Description
This article is from the Interpretation Of
Lab Test Profiles, by Ed Uthman uthman@neosoft.com with
numerous contributions by others.
34 HEMOGLOBIN, HEMATOCRIT, MCV (mean corpuscular volume), MCH (mean corpuscular hemoglobin), MCHC (mean corpuscular hemoglobin concentration)
Strictly speaking, anemia is defined as a decrease in total body red
cell mass. For practical purposes, however, anemia is typically defined
as hemoglobin <12.0 g/dL and direct determination of total body RBC
mass is almost never used to establish this diagnosis. Anemias are then
classed by MCV and MCHC (MCH is usually not helpful) into one of the
following categories:
A. Microcytic/hypochromic anemia (decreased MCV, decreased
MCHC)
Iron deficiency (common)
Thalassemia (common, except in people of Germanic,
Slavonic, Baltic, Native American, Han Chinese,
Japanese descent)
Anemia of chronic disease (uncommonly microcytic)
Sideroblastic anemia (uncommon; acquired forms more often
macrocytic)
Lead poisoning (uncommon)
Hemoglobin E trait or disease (common in Thai, Khmer,
Burmese,Malay, Vietnamese, and Bengali groups)
B. Macrocytic/normochromic anemia (increased MCV, normal MCHC)
Folate deficiency (common)
B12 deficiency (common)
Myelodysplastic syndromes (not uncommon, especially in
older individuals)
Hypothyroidism (rare)
C. Normochromic/normocytic anemia (normal MCV, normal MCHC)
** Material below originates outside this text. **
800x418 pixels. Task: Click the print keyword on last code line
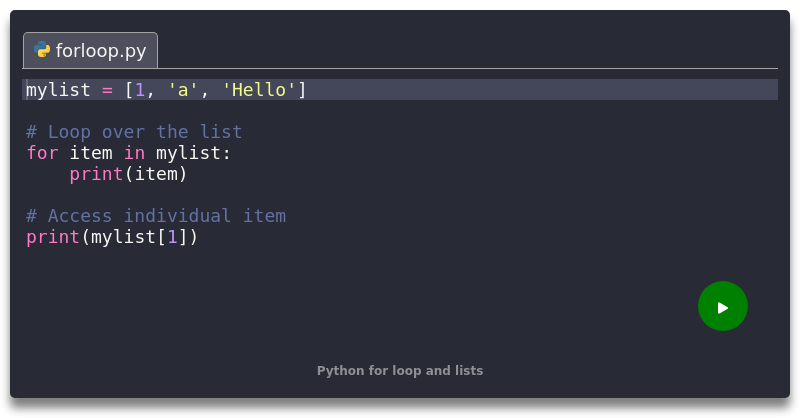[x=53, y=237]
The first step in laboratory workup of this broad class of
anemias is a reticulocyte count. Elevated reticulocytes implies
a normo-regenerative anemia, while a low or "normal" count
implies a hyporegenerative anemia:
1. Normoregenerative normocytic anemias (appropriate
reticulocyte response)
Immunohemolytic anemia
Glucose-6-phosphate dehydrogenase (G6PD) deficiency
(common)
Hemoglobin S or C
Hereditary spherocytosis
Microangiopathic hemolytic anemia
Paroxysmal hemoglobinuria
2. Hyporegenerative normocytic anemias (inadequate
reticulocyte response)
Anemia of chronic disease
Anemia of chronic renal failure
Aplastic anemia*
*Drugs and other substances that have caused aplastic anemia include
the following:
amphotericin sulfonamides phenacetin trimethadione
silver chlordiazepoxide tolbutamide thiouracil
carbamazepine chloramphenicol tetracycline oxyphenbutazone
arsenicals chlorpromazine pyrimethamine carbimazole
acetazolamide colchicine penicillin aspirin
mephenytoin bismuth promazine quinacrine
methimazole chlorothiazide dinitrophenol ristocetin
indomethacin phenytoin gold trifluoperazine
carbutamide perchlorate chlorpheniramine streptomycin
phenylbutazone primidone mercury meprobamate
chlorpropamide thiocyanate tripelennamine benzene
The drugs listed above produce marrow aplasia via an unpredictable,
idiosyncratic host response in a small minority of patients. In
addition, many antineoplastic drugs produce predictable, dose-related
marrow suppression; these are not detailed here.